James Fixx, the famous American journalist-turned-fitness guru, dropped dead while out on a seven-kilometre run. Couch potatoes around the world sat up and said “See? That’s what happens when you exercise!” Well hear the story- He was overweight, a smoker with elevated cholesterol levels. He had experienced several cardiac warning symptoms which he chose to ignore. He also had a strong family history of heart disease. Autopsy showed- Fixx had severe coronary artery disease with major blockages in all three arteries. In reality, his very high level of fitness had given him an extra decade of life.
Your heart needs work — not rest! — Even After a heart attack?
Each day, your heart beats around 100,000 times.
Exercise has a favourable effect on heart function. It’s also important to dispel the idea that the heart needs is rest. In majority of clinically stable patients after a heart attack, findings suggest that early exercise may well be the key to the best post-heart attack outcomes. They are over 30% less likely to experience a further heart attack, stroke or death. For every additional bout of physical activity a person regularly got each week, his risk of heart attack dropped by about 45%.
How much is good for an adult to exercise every day
Aerobic activity. Get at least 150 minutes of moderate aerobic activity or 75 minutes of vigorous aerobic activity a week, or a combination of moderate and vigorous activity- to reach 70% of your max heart rate. A brisk walk can burn up to 500 calories per hour.

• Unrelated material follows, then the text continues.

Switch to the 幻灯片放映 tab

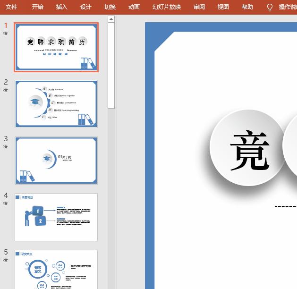coord(166,7)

High intensity interval training is only for those without any previous cardiac event, without any family history of cardiac events, without any risk factors for cardiac event and be a non-smoker! Have a qualified trainer. Stick to protocol. Don’t persist with prolonged intense training!
Strength training. At least twice a week. Single set of exercises using a weight or resistance level heavy enough to tire your muscles after about 12 to 15 repetitions.
As a general goal, aim for at least 30 minutes of moderate physical activity every day. There is no magic. You don’t have to work out for hours each day! Workout smart!